Eduardo Galeano e a união dos países do Cone Sul

Introdução

Com o intuito de divulgar suas ideias, diversos autores utilizam o formato livresco para executar tal finalidade. Eduardo Galeano não foi exceção, o escritor uruguaio, fazendo uma análise crítica acerca da história da América Latina, expõe as chagas rasgadas no seio do continente feitas pela exploração europeia e estadunidense ao longo dos anos. As Veias Abertas da América Latina distorce a visão de independência dos países do cone sul, demonstrando que na realidade somos todos explorados diuturnamente por interesses estrangeiros. As tentativas de Integração do cone sul falharam ao se submeterem às vontades de grandes empreendimentos internacionais, gerando pobreza e desigualdade para os países menos desenvolvidos que estavam jungidos no bloco (GALEANO, 2010).

Após a conquista da Democracia e um período de relativa estabilidade política, a América do Sul vislumbra um novo horizonte de união e desenvolvimento através da UNASUL. Essa nova tentativa de agrupamento é a concretização da norma programática prevista no art. 4º, parágrafo único da Constituição Federal de 1988, que discorre sobre o necessário fortalecimento dos laços entre os povos latino-americanos.

A investigação aqui trazida vai buscar analisar a influência do autor uruguaio no pensamento e na construção da UNASUL como um mecanismo de defesa dos países do cone sul na luta por sua independência de fato. Está dividido em dois tópicos: o primeiro será dedicado a estudar a zona de convergência entre o Direito e a Literatura, e o segundo ao estudo  As veias abertas da América Latina.

Direito e Literatura:

Para dar início ao estudo aqui proposto, é necessário apresentar o Direito e a Literatura como ramos do conhecimento humano que se imbricam e se influenciam mutuamente. A literatura será aqui abordada como uma expressão artística do homem, enquanto que o direito como um fenômeno social.

O homem, devido a suas diversas vulnerabilidades, uniu-­se a outros da mesma espécie. Numa busca pela sobrevivência diante das adversidades da natureza, formou-­se um todo coeso de seres humanos e, graças a isto, as probabilidades de cada indivíduo permanecer vivo aumentaram. Todavia, por conta da sua própria essência independente e questionadora, conviver de maneira grupal, com uma profusão de ideias distintas, tornou-­se atividade árdua devido aos conflitos internos que sempre brotam e que acarretam numa diluição do vínculo afetivo de união entre os membros do grupo. Visando a pacificação destas disputas, nasce o Direito. Em sua gênese, portanto, ele tem como finalidade precípua o controle social.

Exercícios propostos »
1. Responda, com base no texto sobre Eduardo Galeano e a UNASUL:
(a) Qual é a nacionalidade atribuída a Eduardo Galeano?
(b) Que dispositivo da Constituição Federal de 1988 trata do fortalecimento dos laços entre os povos latino-americanos?
(c) Qual é a finalidade precípua do Direito em sua gênese?
2. Extraia do texto sobre Eduardo Galeano e a UNASUL, sem qualquer alteração, o trecho que se inicia com as palavras "Após a conquista" e se encerra com "os povos latino-americanos.".

Material fornecido »
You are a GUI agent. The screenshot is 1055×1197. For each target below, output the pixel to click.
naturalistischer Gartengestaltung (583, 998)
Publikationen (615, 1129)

Respostas por exercício »
1.
(a) Uruguaio.
(b) O art. 4º, parágrafo único.
(c) O controle social.

2.
Após a conquista da Democracia e um período de relativa estabilidade política, a América do Sul vislumbra um novo horizonte de união e desenvolvimento através da UNASUL. Essa nova tentativa de agrupamento é a concretização da norma programática prevista no art. 4º, parágrafo único da Constituição Federal de 1988, que discorre sobre o necessário fortalecimento dos laços entre os povos latino-americanos.